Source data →
--------------------------------------------------
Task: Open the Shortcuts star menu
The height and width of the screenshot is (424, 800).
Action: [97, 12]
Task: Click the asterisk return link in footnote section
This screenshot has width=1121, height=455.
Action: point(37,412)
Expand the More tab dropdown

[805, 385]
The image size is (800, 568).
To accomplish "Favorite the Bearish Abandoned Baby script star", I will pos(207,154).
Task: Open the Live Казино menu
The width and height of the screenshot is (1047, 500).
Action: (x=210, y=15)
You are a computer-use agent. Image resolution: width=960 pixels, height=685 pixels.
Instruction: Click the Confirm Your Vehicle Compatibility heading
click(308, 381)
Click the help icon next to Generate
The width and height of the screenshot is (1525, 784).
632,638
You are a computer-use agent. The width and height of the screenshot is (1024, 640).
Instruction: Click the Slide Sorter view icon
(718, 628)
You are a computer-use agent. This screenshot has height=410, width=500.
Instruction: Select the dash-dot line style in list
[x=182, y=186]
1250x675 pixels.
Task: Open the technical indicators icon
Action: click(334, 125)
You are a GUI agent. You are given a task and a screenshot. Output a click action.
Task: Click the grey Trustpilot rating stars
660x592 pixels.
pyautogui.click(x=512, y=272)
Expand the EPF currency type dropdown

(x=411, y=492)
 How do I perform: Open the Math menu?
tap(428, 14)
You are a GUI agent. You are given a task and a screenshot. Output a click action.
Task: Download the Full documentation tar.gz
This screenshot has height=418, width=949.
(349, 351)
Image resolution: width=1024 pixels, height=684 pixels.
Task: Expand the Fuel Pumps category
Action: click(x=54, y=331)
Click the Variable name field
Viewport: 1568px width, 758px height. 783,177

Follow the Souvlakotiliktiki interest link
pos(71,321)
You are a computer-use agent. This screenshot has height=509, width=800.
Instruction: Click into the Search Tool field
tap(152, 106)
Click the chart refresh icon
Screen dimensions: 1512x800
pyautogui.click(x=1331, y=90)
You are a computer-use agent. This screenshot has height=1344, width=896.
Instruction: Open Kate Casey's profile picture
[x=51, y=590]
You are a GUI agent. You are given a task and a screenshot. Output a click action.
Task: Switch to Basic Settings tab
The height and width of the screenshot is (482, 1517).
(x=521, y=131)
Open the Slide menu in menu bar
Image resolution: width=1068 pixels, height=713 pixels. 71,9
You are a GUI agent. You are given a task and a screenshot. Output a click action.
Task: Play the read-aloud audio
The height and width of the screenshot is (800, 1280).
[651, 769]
--------------------------------------------------
Task statement → In the answer, please give only the lines from the line containing "The height and width of the screenshot is (800, 1280)." through the final line of the data, copied exactly.

Reply →
The height and width of the screenshot is (800, 1280).
[651, 769]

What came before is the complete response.